Makarios I (Αρχιεπίσκοπος Μακάριος Α΄) was Archbishop of Cyprus from 1854 until 1865.

==Biography==
He was born in the village of Prodromos, Ottoman Cyprus, and his original surname was Christodoulides (Χριστοδουλίδης).

He started his religious studies at Trooditissa Monastery and was later transferred to Kykkos Monastery. He was ordained deacon in 1823, two years after the Greek Revolution and the massacres of 9 July. He served as deacon in Paphos diocese, later he served as deacon to Archbishop of Cyprus Panaretos and subsequent Archbishops, Ioannikios and Kyrillos I.

He was ordained Archbishop on 26 August 1854 succeeding Kyrillos I who had died a month earlier.

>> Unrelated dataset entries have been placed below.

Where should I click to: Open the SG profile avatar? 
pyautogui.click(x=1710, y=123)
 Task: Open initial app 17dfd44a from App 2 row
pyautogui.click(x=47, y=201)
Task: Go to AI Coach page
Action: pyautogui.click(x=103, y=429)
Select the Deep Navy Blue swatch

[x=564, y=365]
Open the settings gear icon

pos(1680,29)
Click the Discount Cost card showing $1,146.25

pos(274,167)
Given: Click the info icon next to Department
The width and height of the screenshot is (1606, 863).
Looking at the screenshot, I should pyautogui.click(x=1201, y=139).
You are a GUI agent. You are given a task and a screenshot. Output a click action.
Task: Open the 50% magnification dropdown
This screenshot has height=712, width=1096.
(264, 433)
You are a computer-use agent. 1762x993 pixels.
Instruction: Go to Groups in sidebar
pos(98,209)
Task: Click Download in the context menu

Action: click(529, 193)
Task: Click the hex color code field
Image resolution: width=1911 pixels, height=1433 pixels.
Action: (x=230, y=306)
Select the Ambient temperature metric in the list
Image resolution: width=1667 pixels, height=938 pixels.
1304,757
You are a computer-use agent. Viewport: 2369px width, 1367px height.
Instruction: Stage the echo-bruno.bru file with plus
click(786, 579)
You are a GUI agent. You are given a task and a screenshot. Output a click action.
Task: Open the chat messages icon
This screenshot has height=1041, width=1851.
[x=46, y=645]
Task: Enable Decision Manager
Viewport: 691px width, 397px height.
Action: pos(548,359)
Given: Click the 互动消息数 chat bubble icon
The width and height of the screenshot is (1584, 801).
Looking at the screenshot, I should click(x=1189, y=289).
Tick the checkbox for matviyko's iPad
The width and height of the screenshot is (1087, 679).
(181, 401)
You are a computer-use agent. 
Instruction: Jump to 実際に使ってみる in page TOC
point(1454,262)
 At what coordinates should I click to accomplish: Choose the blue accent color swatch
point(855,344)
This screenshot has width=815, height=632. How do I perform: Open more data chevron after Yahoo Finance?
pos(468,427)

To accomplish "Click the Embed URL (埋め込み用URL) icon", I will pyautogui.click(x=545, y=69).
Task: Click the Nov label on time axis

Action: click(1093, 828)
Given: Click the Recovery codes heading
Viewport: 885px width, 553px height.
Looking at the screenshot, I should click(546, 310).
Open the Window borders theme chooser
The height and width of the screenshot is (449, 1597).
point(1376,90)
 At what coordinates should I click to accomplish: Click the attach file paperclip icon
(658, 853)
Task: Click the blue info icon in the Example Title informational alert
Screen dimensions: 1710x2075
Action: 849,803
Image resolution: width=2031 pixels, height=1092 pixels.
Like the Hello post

For his days, thanks to the Ottoman Reform Edict of 1856, he managed to rise and sound the bell for the first time in the Turkish-occupied Nicosia, in the cathedral of St. John. He made sure that the religious duties of the clergy were guaranteed, while he was the first Archbishop to gain the right to participate in the general board of the island. He repaired the Archbishop's building (1862–1863), rebuilt the Grand Synod and completed the final picture of the Archbishop's building complex until the changes that took place in the past century.

Makarios was instrumental in the establishment of many schools throughout rural Cyprus to combat illiteracy. In 1857 he founded the Faneromeni School, the first school for girls on the island. He also sought to have the tax burden eased by written requests to Kâmil Pasha the Grand Vizier in Constantinople who was himself a Cypriot.

Makarios died in Nicosia on 4 August 1865 from cholera, after refusing to leave the city when an epidemic broke out.